L’autre point, l’allongement de la durée annuelle d’emploi, va permettre à 80 000 intérimaires de travailler plus, une mesure qui ne satisfait pas la CGT.

Alain Wagmann. Pour pouvoir bénéficier de cette mesure, l’intérimaire devra se porter volontaire puis être sélectionné par les agences d’intérim. Tout le monde n’y aura donc pas accès. En plus, l’ANI – que nous n’avons pas signé – prévoyait que cet allongement atteigne 1200 heures par an, contre 800 actuellement. L’accord signé n’autorise que jusqu’à 840 heures. On n’arrive même pas aux chiffres de l’ANI !

Selon vous, les autres syndicats ont eu tort de signer ?
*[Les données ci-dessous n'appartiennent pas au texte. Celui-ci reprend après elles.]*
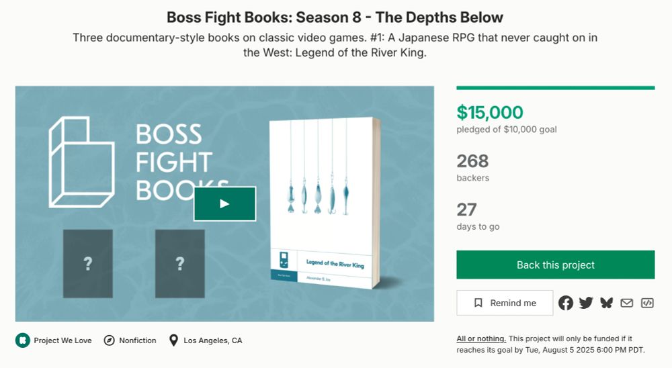Screen dimensions: 672x368
Task: Click the second mystery book placeholder
Action: 179,264
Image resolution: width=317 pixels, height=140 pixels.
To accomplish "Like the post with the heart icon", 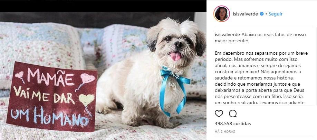I will (219, 114).
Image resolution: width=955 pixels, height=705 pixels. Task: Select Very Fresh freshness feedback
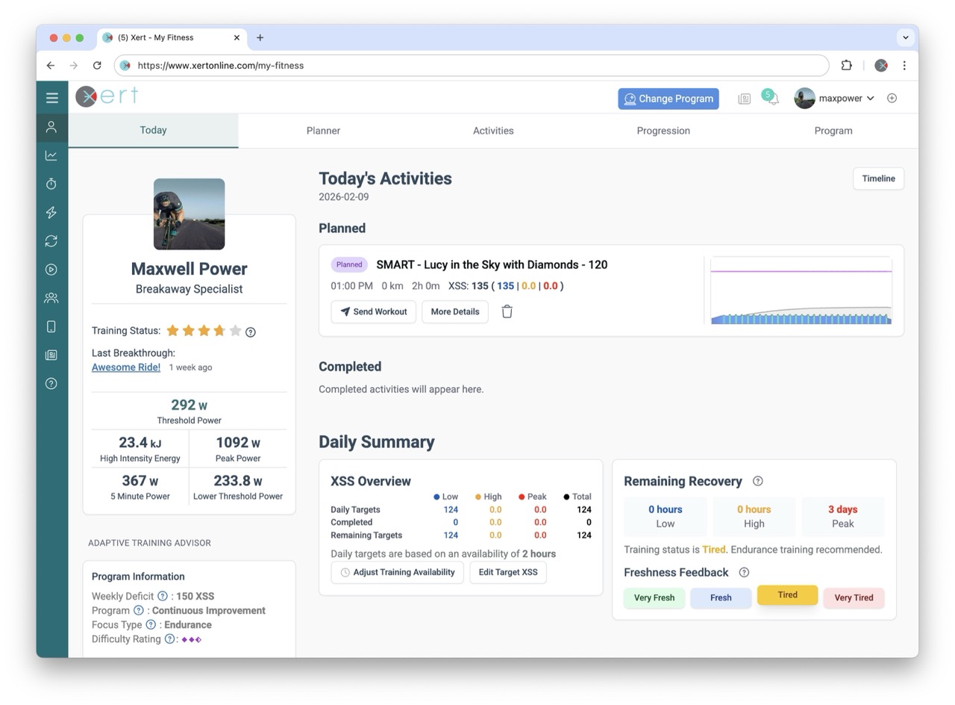(654, 597)
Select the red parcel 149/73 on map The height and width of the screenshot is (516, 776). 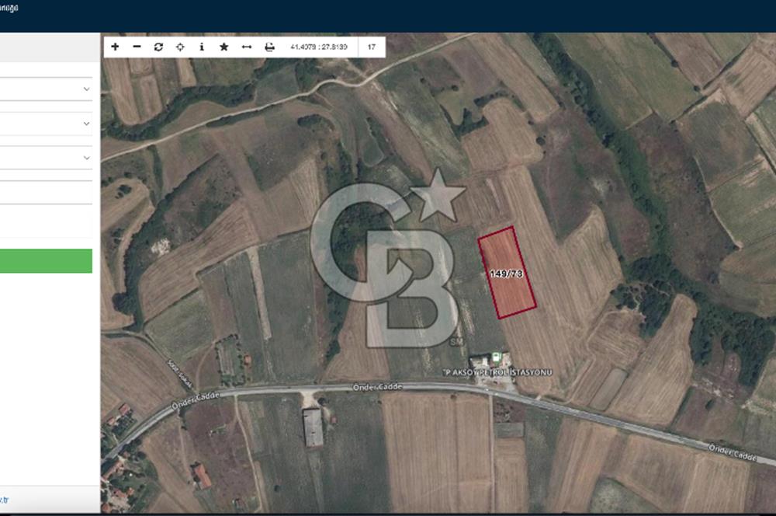click(x=507, y=273)
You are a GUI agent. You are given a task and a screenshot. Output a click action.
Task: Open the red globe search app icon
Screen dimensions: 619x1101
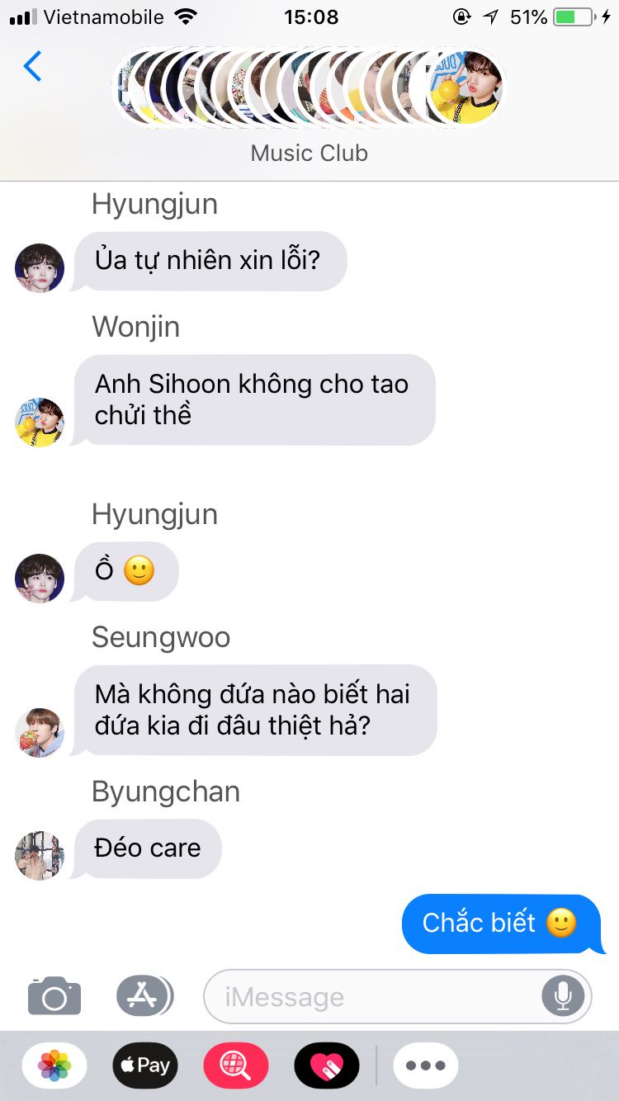pyautogui.click(x=236, y=1066)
Alain Wagmann. Cet accord ne s’attaque en rien aux intérimaires les plus fragiles, qui sont d’une part les salariés seniors, qui se voient proposer de moins en moins de missions après 45 ans, et les salariés qui sortent de l’école. Plutôt que de signer un accord a minima, on aurait préféré que les agences d’intérim payent l’augmentation des cotisations salariales. L’argent aurait permis d’améliorer les comptes négatifs de l’assurance-chômage. On ne comprend même pas pourquoi les autres organisations ont signé.

 

Les principaux points de l’accord :

La création d’un CDI intérimaire, avec les mêmes règles que pour un CDI « classique », mais :

  • Réservé aux intérimaires convoités (par exemple, dans l’informatique) ;
  • Les agences s’engagent à signer 20 000 contrats de ce type d’ici 3 ans ;
  • Lorsqu'un intérimaire n’est pas en mission, il touche le smic ou 1,25 fois le smic s’il s’agit d’un cadre.

En échange, les intérimaires :

  • Sont tenus d’accepter toute mission dans les limites de mobilité, de poste et de salaire fixées dans leur contrat ;
  • Renoncent à leurs indemnités de fin de mission (10 % des salaires perçus).

Autre point, les agences d’intérim s’engagent à augmenter de 40 heures la durée annuelle d’emploi pour 80 000 intérimaires sélectionnés. Le coût de cette mesure (de 60 à 70 millions d’euros) sera  supporté par un fonds de sécurisation des parcours. Il sera financé par les indemnités de fin de mission des intérimaires en CDI et une cotisation de 0,5 % de la part des agences d’intérim.

Source humanite.fr

 

Accord CDI intérimaire, au bénéfice de qui ? (CGT)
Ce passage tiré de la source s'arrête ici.